When new drivers start at Pyle, Dannecker said they spend nearly a week in the classroom even if they’re already experienced. They spend time discussing the company and their roles within the company, what their expectations are, and how to properly perform pre- and post-trips.
“The expectation is a professional driver with experience knows how to do that, and they may,” Dannecker explained. “But we just want to ensure they’re set up for success and we show them how to do it. They also go out in the truck with another driver typically for 2-5 days and learn how to work with our communication systems so that they’re not distracting when they’re driving.”
Pyle noted it also trains drivers on progressive shifting, which could help reduce overall fuel costs. Though the majority of the fleet’s trucks going forward will be spec’d with automated manual transmissions (AMTs), the company still relies on many of its trucks that are equipped with manual transmissions, Dannecker explained.
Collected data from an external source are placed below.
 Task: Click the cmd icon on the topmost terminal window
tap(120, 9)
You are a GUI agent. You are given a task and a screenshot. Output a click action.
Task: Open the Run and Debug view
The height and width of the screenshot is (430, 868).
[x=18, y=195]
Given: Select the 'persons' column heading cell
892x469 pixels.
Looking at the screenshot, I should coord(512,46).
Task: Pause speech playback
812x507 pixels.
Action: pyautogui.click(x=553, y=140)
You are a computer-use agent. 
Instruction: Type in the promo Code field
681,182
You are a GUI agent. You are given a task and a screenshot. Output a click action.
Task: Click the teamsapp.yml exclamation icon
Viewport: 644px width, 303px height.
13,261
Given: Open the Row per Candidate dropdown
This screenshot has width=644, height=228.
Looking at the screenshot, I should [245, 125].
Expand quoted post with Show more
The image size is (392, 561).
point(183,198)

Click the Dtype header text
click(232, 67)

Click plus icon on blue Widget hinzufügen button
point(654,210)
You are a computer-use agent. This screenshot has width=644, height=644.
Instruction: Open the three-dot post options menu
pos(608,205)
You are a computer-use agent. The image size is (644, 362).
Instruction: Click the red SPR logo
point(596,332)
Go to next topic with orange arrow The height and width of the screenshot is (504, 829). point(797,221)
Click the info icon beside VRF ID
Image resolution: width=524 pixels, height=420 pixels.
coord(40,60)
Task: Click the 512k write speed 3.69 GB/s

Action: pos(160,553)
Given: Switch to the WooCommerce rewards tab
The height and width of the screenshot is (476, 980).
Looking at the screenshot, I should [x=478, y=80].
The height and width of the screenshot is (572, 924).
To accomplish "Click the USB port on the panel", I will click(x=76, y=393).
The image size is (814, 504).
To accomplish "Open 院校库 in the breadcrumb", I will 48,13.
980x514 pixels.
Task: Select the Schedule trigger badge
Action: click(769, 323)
He added that Pyle also incorporates a defensive driving program to train its drivers.
“When we do that and we teach the shifting pattern, we’re teaching the drivers to manage the space around their vehicle and drive very smoothly,” Dannecker stressed. “The benefits of that are improved fuel mileage and less wear and tear on the vehicle, which makes our shop more efficient, and the drivers take pride in what they’re doing.”
Spec’ing for safety
When it comes to implementing safety technologies, Pyle is now spec’ing its trucks with collision mitigation systems that detect hard-braking events. So if there is a hard-brake event – if a vehicle slows down quickly, 9 miles per hour or more in a second – the system will trigger a recording for 7-9 seconds before and after the event. The system will also detect if a driver changes lanes without signaling or if the truck veers suddenly. Dannecker added that most of the fleet’s trucks are equipped with anti-rollover technology and anti-jackknife technology that sends messages and a forward-looking camera view back to management.
As he mentioned before, Pyle is also spec’ing equipment with AMTs, which Dannecker said saves fuel over time and puts less wear and tear on the driver. With AMTs, drivers aren’t pushing the clutch pedal, which can lead to knee injuries over time, he stressed.
Drivers also could be susceptible to injuries when they’re dropping a trailer and they have to reach underneath the trailer at the fifth wheel and pull out a lever to disengage the fifth wheel from the trailer pin. That awkward reach could lead to rotator cuff injuries, so Dannecker said Pyle has invested in a button on the dashboard of its tractors, which is an air-release fifth wheel in which drivers push a button and the jaws snap open. Drivers no longer have to reach under the trailer and risk getting dirty or tearing their rotator cuff. Since Pyle invested in those buttons, Dannecker said the company has not had a rotator cuff injury or tear.
And when it comes to making more improvements going forward, Dannecker said it isn’t just about safety. “We are trying to improve in everything all the time,” he stressed. “It’s an absolute commitment to continual improvement.”